*Instructions to follow*
From the entries that follow, extract each line holding the string "button".

━━━━━━━━━━━━━━━━━━━━

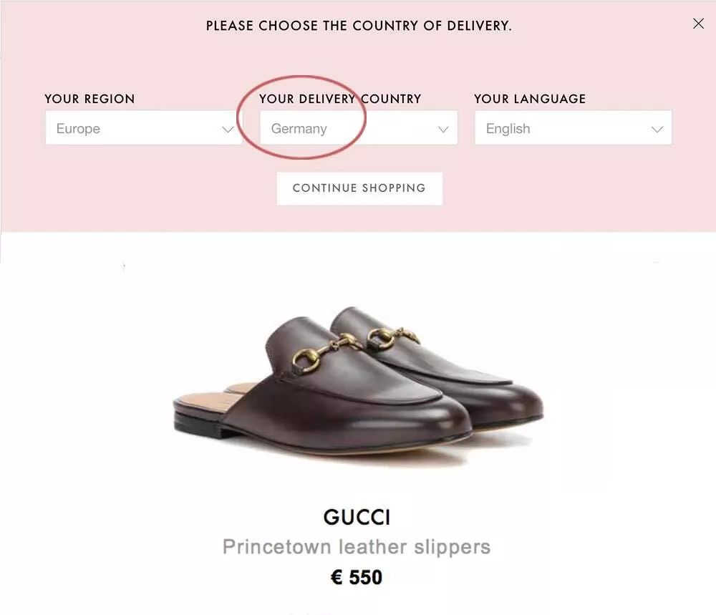
Task: Open the Princetown leather slippers product page
Action: pyautogui.click(x=358, y=546)
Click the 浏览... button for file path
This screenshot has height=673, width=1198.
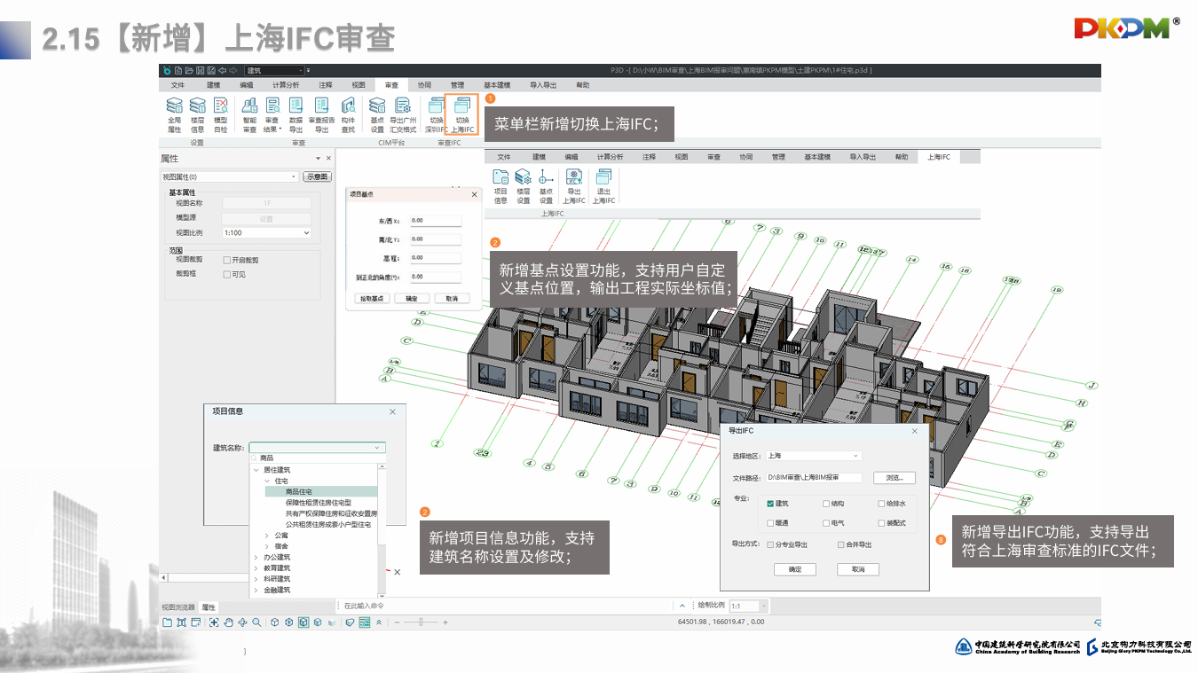pos(894,478)
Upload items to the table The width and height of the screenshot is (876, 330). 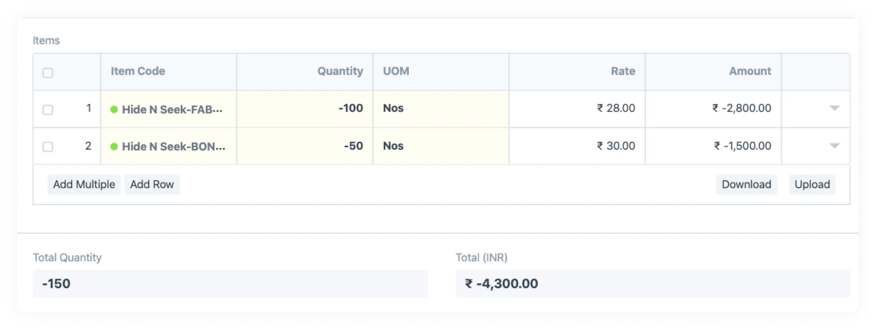click(x=812, y=184)
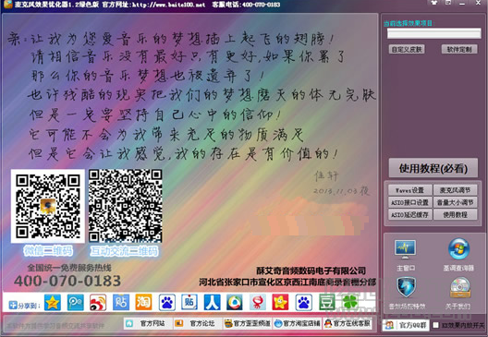Screen dimensions: 488x337
Task: Share to QQ Zone yellow star icon
Action: 53,302
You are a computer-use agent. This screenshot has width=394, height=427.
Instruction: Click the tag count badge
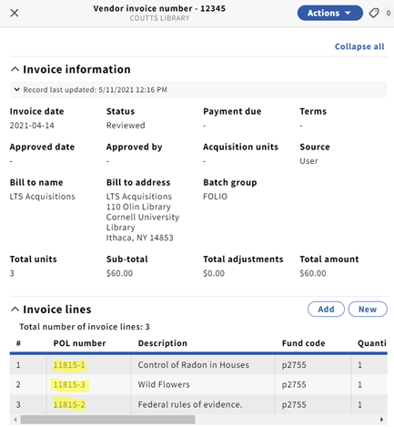coord(389,13)
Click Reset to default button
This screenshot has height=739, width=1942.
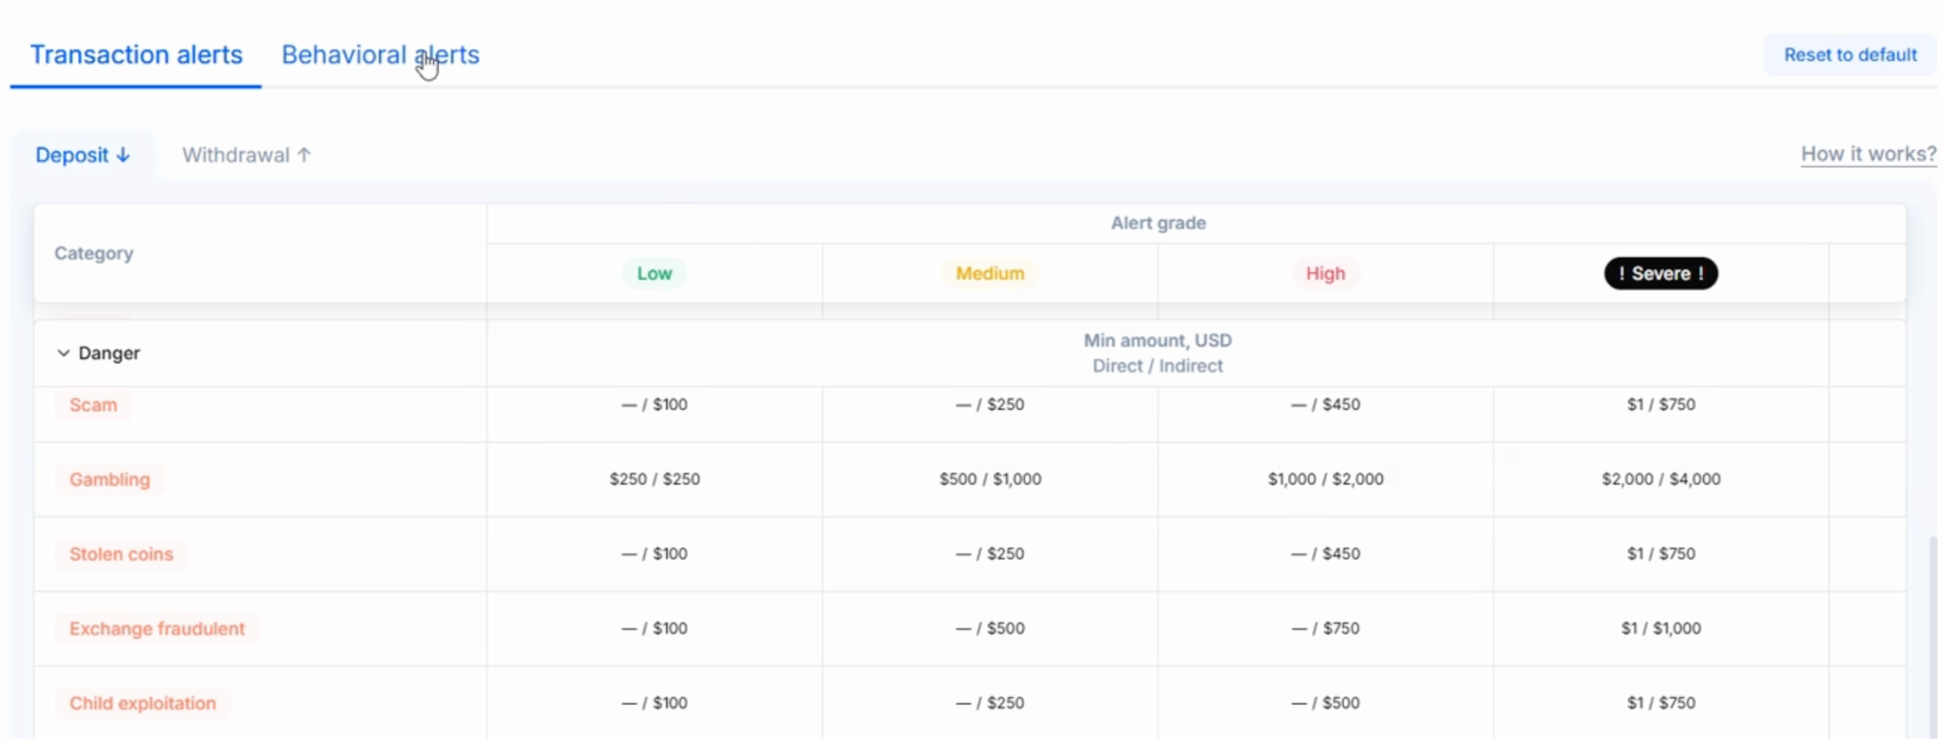tap(1849, 55)
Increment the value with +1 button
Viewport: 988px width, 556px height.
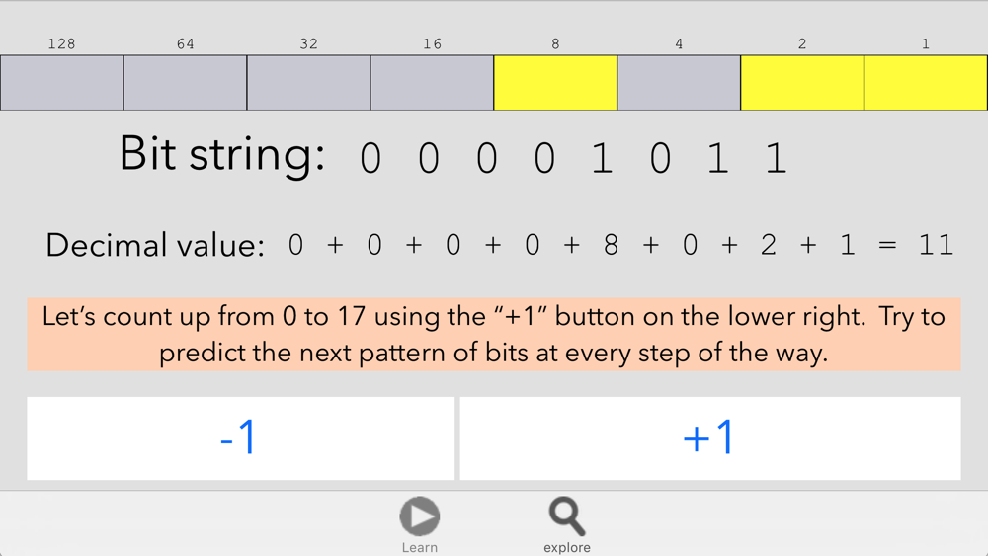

━━━━━━━━━━━━━━━━━━━━

*Task output*
Click the 浏览... button for file path
Click Reset to default button
Increment the value with +1 button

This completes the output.